> WHAT IS BEING ASKED
Your output should be the entries below, exact in every detail.

> Saved data entries
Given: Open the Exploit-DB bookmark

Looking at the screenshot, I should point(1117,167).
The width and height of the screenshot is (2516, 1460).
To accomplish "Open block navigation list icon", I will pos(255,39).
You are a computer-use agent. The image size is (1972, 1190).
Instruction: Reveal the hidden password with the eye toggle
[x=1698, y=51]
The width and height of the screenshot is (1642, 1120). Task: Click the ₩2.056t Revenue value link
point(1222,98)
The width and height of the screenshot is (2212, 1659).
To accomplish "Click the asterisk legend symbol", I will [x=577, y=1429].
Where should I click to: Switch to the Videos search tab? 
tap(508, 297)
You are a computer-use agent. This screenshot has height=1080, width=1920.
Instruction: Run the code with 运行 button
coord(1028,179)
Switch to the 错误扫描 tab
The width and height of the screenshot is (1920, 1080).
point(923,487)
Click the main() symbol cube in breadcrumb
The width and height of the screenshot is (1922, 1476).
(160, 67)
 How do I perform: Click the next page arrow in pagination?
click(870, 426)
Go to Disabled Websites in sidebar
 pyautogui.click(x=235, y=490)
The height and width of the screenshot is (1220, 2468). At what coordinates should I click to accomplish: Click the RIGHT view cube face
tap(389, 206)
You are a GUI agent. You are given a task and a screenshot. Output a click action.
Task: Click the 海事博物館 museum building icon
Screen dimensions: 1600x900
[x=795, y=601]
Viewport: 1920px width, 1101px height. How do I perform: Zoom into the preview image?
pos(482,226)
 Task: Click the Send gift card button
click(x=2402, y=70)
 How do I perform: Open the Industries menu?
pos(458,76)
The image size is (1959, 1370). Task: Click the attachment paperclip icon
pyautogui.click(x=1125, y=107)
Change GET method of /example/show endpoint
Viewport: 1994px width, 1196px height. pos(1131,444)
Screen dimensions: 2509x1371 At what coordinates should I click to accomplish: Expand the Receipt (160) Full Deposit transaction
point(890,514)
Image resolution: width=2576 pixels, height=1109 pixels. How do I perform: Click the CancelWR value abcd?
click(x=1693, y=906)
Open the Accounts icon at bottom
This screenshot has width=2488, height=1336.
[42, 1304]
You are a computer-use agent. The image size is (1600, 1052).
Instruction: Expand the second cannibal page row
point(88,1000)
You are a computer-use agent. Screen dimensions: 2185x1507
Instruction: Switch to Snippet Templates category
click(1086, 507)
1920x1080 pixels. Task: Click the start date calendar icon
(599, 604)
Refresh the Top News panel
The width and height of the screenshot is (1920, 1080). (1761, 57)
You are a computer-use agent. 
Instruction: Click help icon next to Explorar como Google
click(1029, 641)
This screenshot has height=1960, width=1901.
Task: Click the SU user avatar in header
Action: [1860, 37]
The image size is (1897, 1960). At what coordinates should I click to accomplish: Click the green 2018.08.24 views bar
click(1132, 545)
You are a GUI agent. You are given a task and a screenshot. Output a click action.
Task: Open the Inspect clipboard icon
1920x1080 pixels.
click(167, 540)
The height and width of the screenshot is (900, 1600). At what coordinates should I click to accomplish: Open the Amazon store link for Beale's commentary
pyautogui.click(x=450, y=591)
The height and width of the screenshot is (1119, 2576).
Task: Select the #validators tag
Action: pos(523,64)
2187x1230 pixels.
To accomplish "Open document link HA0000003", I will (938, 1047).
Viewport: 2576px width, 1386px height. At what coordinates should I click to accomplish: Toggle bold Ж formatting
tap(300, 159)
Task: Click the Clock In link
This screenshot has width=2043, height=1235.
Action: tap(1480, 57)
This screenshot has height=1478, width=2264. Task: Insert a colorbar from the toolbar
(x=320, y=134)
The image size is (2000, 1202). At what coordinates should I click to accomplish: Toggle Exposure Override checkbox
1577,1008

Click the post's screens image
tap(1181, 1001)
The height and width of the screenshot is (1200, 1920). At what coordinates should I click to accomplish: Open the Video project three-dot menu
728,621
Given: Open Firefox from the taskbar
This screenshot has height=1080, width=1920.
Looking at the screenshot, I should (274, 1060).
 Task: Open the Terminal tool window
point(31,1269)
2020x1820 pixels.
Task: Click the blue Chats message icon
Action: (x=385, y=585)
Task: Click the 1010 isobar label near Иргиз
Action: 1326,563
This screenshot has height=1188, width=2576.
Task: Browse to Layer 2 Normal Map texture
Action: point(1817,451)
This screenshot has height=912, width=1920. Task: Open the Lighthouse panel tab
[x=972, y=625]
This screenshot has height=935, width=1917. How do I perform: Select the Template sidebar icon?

> EXERCISE SOLUTION
Given: Open the Exploit-DB bookmark

Looking at the screenshot, I should point(1117,167).
The width and height of the screenshot is (2516, 1460).
To accomplish "Open block navigation list icon", I will pos(255,39).
You are a computer-use agent. The image size is (1972, 1190).
Instruction: Reveal the hidden password with the eye toggle
[x=1698, y=51]
The width and height of the screenshot is (1642, 1120). Task: Click the ₩2.056t Revenue value link
point(1222,98)
The width and height of the screenshot is (2212, 1659).
To accomplish "Click the asterisk legend symbol", I will [x=577, y=1429].
Where should I click to: Switch to the Videos search tab? 
tap(508, 297)
You are a computer-use agent. This screenshot has height=1080, width=1920.
Instruction: Run the code with 运行 button
coord(1028,179)
Switch to the 错误扫描 tab
The width and height of the screenshot is (1920, 1080).
point(923,487)
Click the main() symbol cube in breadcrumb
The width and height of the screenshot is (1922, 1476).
(160, 67)
 How do I perform: Click the next page arrow in pagination?
click(870, 426)
Go to Disabled Websites in sidebar
 pyautogui.click(x=235, y=490)
The height and width of the screenshot is (1220, 2468). At what coordinates should I click to accomplish: Click the RIGHT view cube face
tap(389, 206)
You are a GUI agent. You are given a task and a screenshot. Output a click action.
Task: Click the 海事博物館 museum building icon
Screen dimensions: 1600x900
[x=795, y=601]
Viewport: 1920px width, 1101px height. How do I perform: Zoom into the preview image?
pos(482,226)
 Task: Click the Send gift card button
click(x=2402, y=70)
 How do I perform: Open the Industries menu?
pos(458,76)
The image size is (1959, 1370). Task: Click the attachment paperclip icon
pyautogui.click(x=1125, y=107)
Change GET method of /example/show endpoint
Viewport: 1994px width, 1196px height. pos(1131,444)
Screen dimensions: 2509x1371 At what coordinates should I click to accomplish: Expand the Receipt (160) Full Deposit transaction
point(890,514)
Image resolution: width=2576 pixels, height=1109 pixels. How do I perform: Click the CancelWR value abcd?
click(x=1693, y=906)
Open the Accounts icon at bottom
This screenshot has width=2488, height=1336.
[42, 1304]
You are a computer-use agent. The image size is (1600, 1052).
Instruction: Expand the second cannibal page row
point(88,1000)
You are a computer-use agent. Screen dimensions: 2185x1507
Instruction: Switch to Snippet Templates category
click(1086, 507)
1920x1080 pixels. Task: Click the start date calendar icon
(599, 604)
Refresh the Top News panel
The width and height of the screenshot is (1920, 1080). (1761, 57)
You are a computer-use agent. 
Instruction: Click help icon next to Explorar como Google
click(1029, 641)
This screenshot has height=1960, width=1901.
Task: Click the SU user avatar in header
Action: [1860, 37]
The image size is (1897, 1960). At what coordinates should I click to accomplish: Click the green 2018.08.24 views bar
click(1132, 545)
You are a GUI agent. You are given a task and a screenshot. Output a click action.
Task: Open the Inspect clipboard icon
1920x1080 pixels.
click(167, 540)
The height and width of the screenshot is (900, 1600). At what coordinates should I click to accomplish: Open the Amazon store link for Beale's commentary
pyautogui.click(x=450, y=591)
The height and width of the screenshot is (1119, 2576).
Task: Select the #validators tag
Action: pos(523,64)
2187x1230 pixels.
To accomplish "Open document link HA0000003", I will (938, 1047).
Viewport: 2576px width, 1386px height. At what coordinates should I click to accomplish: Toggle bold Ж formatting
tap(300, 159)
Task: Click the Clock In link
This screenshot has width=2043, height=1235.
Action: tap(1480, 57)
This screenshot has height=1478, width=2264. Task: Insert a colorbar from the toolbar
(x=320, y=134)
The image size is (2000, 1202). At what coordinates should I click to accomplish: Toggle Exposure Override checkbox
1577,1008

Click the post's screens image
tap(1181, 1001)
The height and width of the screenshot is (1200, 1920). At what coordinates should I click to accomplish: Open the Video project three-dot menu
728,621
Given: Open Firefox from the taskbar
This screenshot has height=1080, width=1920.
Looking at the screenshot, I should (274, 1060).
 Task: Open the Terminal tool window
point(31,1269)
2020x1820 pixels.
Task: Click the blue Chats message icon
Action: (x=385, y=585)
Task: Click the 1010 isobar label near Иргиз
Action: 1326,563
This screenshot has height=1188, width=2576.
Task: Browse to Layer 2 Normal Map texture
Action: point(1817,451)
This screenshot has height=912, width=1920. Task: Open the Lighthouse panel tab
[x=972, y=625]
This screenshot has height=935, width=1917. How do I perform: Select the Template sidebar icon?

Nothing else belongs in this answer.